O agronegócio de Mato Grosso foi pego de surpresa com o encerramento repentino das operações da Aliança Agrícola do Cerrado, braço brasileiro do conglomerado russo Sodrugestvo. Sem qualquer aviso prévio, a empresa fechou todas as suas unidades no país em 14 de janeiro de 2026, uma decisão comunicada internamente e vinda diretamente da matriz internacional do grupo. O movimento gerou incerteza e preocupação, afetando diretamente estruturas estratégicas em Sinop, Querência e Porto dos Gaúchos.
Em Mato Grosso, o armazém de Porto dos Gaúchos, a unidade de atacado em Sinop e o escritório comercial de Querência foram desativados. Produtores rurais que mantinham contratos de compra e entrega de soja para a safra 2025/2026 relatam que, desde o anúncio, não conseguem contato com representantes da companhia. Ligações e mensagens para executivos ficaram sem resposta, mergulhando o setor em um limbo de indefinição.
Um dos casos mais emblemáticos é o de Porto dos Gaúchos, onde um armazém recém-inaugurado, em maio de 2024, com capacidade estática para 66 mil toneladas de grãos, agora jaz sem uso. A estrutura era considerada vital para o Corredor Norte, uma rota logística crucial para otimizar o escoamento da produção mato-grossense. Relatórios internos do ano passado indicavam “forte sinergia” e planos de expansão, tornando o fechamento abrupto ainda mais questionável e transformando um investimento promissor em um ativo ocioso.
Para os produtores locais, a saída de uma trading desse porte reduz significativamente a concorrência na compra de grãos, podendo pressionar as margens de lucro em uma safra já marcada por desafios. A apreensão é palpável, especialmente quanto ao destino da soja já entregue ou contratada para o ciclo 2025/2026, com o temor de prejuízos irreversíveis.

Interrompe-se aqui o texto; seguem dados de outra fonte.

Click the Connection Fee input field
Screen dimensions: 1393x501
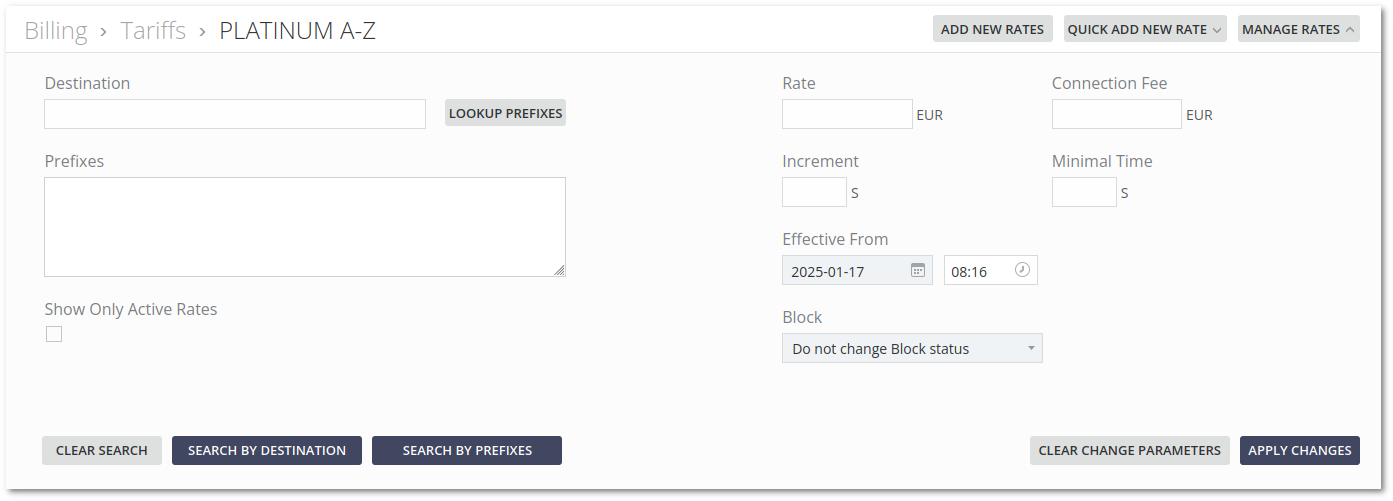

Por trás da Sodrugestvo está Alexander Lutsenko, um bilionário de 63 anos de origem bielorrussa e cidadania russa. Ex-oficial do Exército soviético, Lutsenko construiu um império global no agronegócio, avaliado em cerca de US$ 2,5 bilhões. No entanto, nem ele nem Danilo Dalia Jorge, o executivo responsável pela operação brasileira, se manifestaram publicamente para explicar os motivos do encerramento. O silêncio da diretoria é criticado, pois fere princípios básicos de transparência e responsabilidade corporativa, especialmente diante do grande número de produtores, fornecedores e trabalhadores afetados. Nos bastidores, crescem especulações sobre fatores geopolíticos e o ambiente internacional instável para empresas russas, mas até o momento não há confirmação oficial de que sanções econômicas tenham motivado a retirada do grupo do Brasil.
Curiosamente, do ponto de vista financeiro, a Aliança Agrícola do Cerrado não apresentava sinais evidentes de colapso. Na safra 2024/2025, a empresa registrou receita líquida de R$ 4,6 bilhões, uma queda de 7% em relação ao ciclo anterior, mas ainda com geração de caixa positiva e um EBITDA de R$ 152 milhões, com margens consideradas compatíveis com o setor. Credores afirmam que o endividamento estava sob controle e que a companhia havia, inclusive, emitido recentemente Certificados de Recebíveis do Agronegócio (CRAs). Diante desses dados, a desmobilização total das operações no Brasil soa contraditória e reforça a tese de que motivações externas à realidade econômica local podem ter sido determinantes.
O fechamento das unidades deixou um rastro de prejuízos sociais e econômicos. Em Bataguassu, no Mato Grosso do Sul, onde o grupo também atuava, a prefeitura precisou organizar um feirão emergencial de empregos. Em Mato Grosso, a saída da empresa rompe elos importantes da cadeia produtiva em municípios estratégicos do agronegócio.
A quebra de confiança preocupa todo o setor. O agronegócio brasileiro opera fortemente baseado em contratos e credibilidade. Quando uma das 20 maiores tradings do país encerra atividades de forma abrupta, o alerta se estende a todo o mercado. Agora, produtores, fornecedores e credores avaliam recorrer à Justiça para garantir seus direitos. Embora haja promessa de pagamento das rescisões trabalhistas, a ausência física e institucional da direção no país aumenta a apreensão. O súbito desaparecimento da gestão não elimina as obrigações legais deixadas para trás nas cidades mato-grossenses.